— Start Dataset entries —
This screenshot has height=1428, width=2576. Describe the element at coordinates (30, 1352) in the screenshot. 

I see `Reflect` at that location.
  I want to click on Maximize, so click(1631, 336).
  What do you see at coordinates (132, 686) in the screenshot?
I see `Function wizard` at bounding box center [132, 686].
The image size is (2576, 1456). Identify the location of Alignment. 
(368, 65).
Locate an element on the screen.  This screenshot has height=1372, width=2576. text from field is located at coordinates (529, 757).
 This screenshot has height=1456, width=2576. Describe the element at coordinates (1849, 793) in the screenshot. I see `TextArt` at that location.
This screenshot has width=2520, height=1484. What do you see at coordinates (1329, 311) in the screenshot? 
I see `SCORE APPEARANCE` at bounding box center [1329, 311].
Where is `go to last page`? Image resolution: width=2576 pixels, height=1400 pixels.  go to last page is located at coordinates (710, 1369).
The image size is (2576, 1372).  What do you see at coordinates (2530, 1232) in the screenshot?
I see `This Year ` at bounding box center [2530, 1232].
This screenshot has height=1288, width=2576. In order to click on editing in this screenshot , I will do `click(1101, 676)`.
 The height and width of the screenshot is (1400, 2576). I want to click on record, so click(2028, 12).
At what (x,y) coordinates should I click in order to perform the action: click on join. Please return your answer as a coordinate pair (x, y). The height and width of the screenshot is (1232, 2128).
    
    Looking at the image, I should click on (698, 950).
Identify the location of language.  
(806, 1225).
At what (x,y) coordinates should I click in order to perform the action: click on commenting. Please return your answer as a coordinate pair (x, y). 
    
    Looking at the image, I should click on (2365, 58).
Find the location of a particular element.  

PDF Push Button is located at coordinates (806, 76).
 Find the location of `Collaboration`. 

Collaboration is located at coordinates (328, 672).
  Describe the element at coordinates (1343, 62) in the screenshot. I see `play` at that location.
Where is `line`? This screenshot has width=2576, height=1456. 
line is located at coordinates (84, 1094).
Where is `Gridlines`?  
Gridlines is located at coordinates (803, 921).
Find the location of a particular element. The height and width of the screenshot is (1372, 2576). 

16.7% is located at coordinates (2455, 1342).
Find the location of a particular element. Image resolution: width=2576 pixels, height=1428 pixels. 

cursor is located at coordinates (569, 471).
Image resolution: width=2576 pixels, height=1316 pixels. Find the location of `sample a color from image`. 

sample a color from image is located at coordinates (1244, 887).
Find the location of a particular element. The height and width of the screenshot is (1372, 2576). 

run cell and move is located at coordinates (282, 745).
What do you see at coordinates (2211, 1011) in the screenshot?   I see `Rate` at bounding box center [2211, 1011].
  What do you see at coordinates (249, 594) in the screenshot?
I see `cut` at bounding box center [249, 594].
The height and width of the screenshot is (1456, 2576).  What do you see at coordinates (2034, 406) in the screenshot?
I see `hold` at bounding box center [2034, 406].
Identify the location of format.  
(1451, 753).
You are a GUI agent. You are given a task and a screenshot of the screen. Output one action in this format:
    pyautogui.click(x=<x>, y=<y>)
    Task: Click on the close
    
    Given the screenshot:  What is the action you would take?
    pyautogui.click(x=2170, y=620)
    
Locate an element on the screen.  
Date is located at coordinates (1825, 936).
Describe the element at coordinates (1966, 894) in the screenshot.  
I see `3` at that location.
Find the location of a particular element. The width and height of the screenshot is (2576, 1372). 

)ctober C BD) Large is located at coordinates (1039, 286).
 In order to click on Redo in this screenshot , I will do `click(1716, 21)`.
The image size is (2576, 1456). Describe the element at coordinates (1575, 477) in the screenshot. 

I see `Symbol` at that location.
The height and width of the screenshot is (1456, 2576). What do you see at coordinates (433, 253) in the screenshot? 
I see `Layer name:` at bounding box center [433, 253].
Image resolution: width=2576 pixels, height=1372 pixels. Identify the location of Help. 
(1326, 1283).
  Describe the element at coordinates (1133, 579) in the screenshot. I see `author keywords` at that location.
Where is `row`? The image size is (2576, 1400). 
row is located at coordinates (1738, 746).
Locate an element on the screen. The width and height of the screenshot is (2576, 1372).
— End Dataset entries —
* Exercise requirements
Repeat the data from the line that contains "coordinates (529, 757)." up to and including the line that contains "center [2530, 1232].", copying each line exactly.

* Answer to the problem
Locate an element on the screen.  This screenshot has height=1372, width=2576. text from field is located at coordinates (529, 757).
 This screenshot has height=1456, width=2576. Describe the element at coordinates (1849, 793) in the screenshot. I see `TextArt` at that location.
This screenshot has width=2520, height=1484. What do you see at coordinates (1329, 311) in the screenshot? 
I see `SCORE APPEARANCE` at bounding box center [1329, 311].
Where is `go to last page`? Image resolution: width=2576 pixels, height=1400 pixels.  go to last page is located at coordinates (710, 1369).
The image size is (2576, 1372).  What do you see at coordinates (2530, 1232) in the screenshot?
I see `This Year ` at bounding box center [2530, 1232].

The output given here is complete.